In June 2021, Canada announced a doubling of its climate finance commitment to CAD 5.3bn (USD 4.1bn) over the next five years (Government of Canada, 2021e). It will also increase the portion of funding in the form of grants from 30 to 40%. In 2015, Canada committed to CAD 2.65bn (USD 2.05bn) over five years. While the announced doubling is a positive development, its CAT climate finance rating is still ‘Highly insufficient’ as its contributions to date have been low compared to its fair share. The CAT weighs absolute contributions the highest amongst the four elements it assesses.

Canada remains committed to the collective goal of USD 100bn in climate finance for developing countries per year through 2025. However, the USD 100bn goal on its own is insufficient in the period post-2020.

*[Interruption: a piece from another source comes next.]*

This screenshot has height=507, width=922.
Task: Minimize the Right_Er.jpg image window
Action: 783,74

Canada has a long way to go in phasing out support for fossil fuel development abroad. In 2020, its export credit agency provided over CAD 8bn (USD 6.2bn) in support of the oil and gas sector abroad (Export Development Canada, 2021b). While that number has been falling in recent years, it is still close to double what the agency provided in support of clean technology (CAD 4.55bn / USD 3.53bn). Overall, the agency provided CAD 19bn (USD 15bn) in support for carbon-intensive sectors in 2020.

In December 2018, the agency stopped providing financing for unabated coal-fired power plants and to companies that derive a significant portion of their revenue from thermal coal related activities (Export Development Canada, 2021a). This is not a complete ban on supporting thermal power abroad and the agency continues to provide some support to the coal sector (Export Development Canada, 2021b). As part of the G7, Canada has committed to end “new direct government support for unabated international thermal coal power generation by the end of 2021” (G7 United Kingdom, 2021).

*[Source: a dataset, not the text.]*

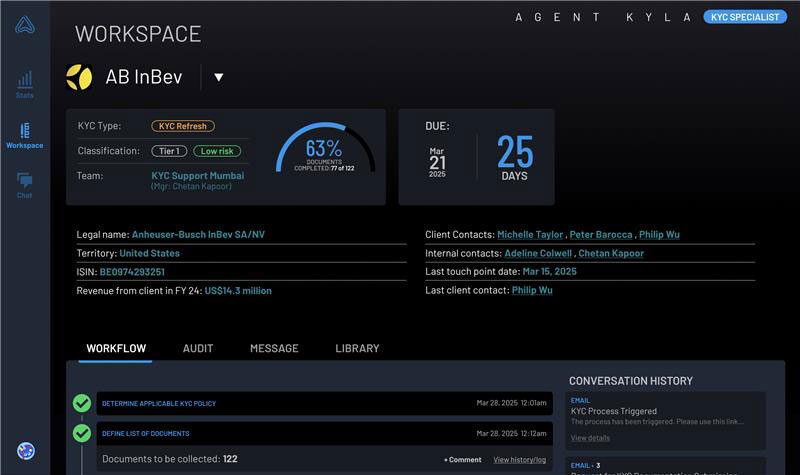This screenshot has height=475, width=800.
Task: Open the Library tab
Action: coord(357,348)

To improve its rating, Canada needs to stop funding fossil fuel overseas and accelerate commitments to increase climate finance.

Net zero and other long-term target(s)

We evaluate the net zero target as: Average.

Canada passed the Canadian Net-Zero Emissions Accountability Act in June 2021 which enshrines its 2050 net zero target into law. The act also mandates the setting of intermediary targets at five-year intervals (2030, 20235, 2040, 2045) at least a decade in advance of each target, and the requirement to develop emissions reduction plans for these targets. The emissions reduction plan for the 2030 target, including an interim emissions reduction objective for 2026, is due by the end of 2021.

While Canada’s Net Zero Act has some positive measures, it does not follow good practice on a number of other aspects, such as including emissions from international aviation and shipping into its target, or providing any detail on how it will use the land sector or carbon dioxide removal as part of meeting its target.

For our full analysis of the net zero target, click here.

2020 pledge

Canada's Copenhagen pledge aimed to reduce emissions by 17% below 2005 levels by 2020. The Copenhagen pledge aligned Canada’s level of ambition to the United States, which also had a target of 17% reduction in emissions from 2005 levels by 2020. This target equates to a 14% reduction below 2005 levels, once the land sector is excluded.

Canada did not achieve its 2020 target, according to our estimate for emissions in that year, even with the effect of the pandemic. Canada’s target level was 638 MtCO2e (excluding the land sector contribution). We estimate its emissions were 651 MtCO2e in 2020.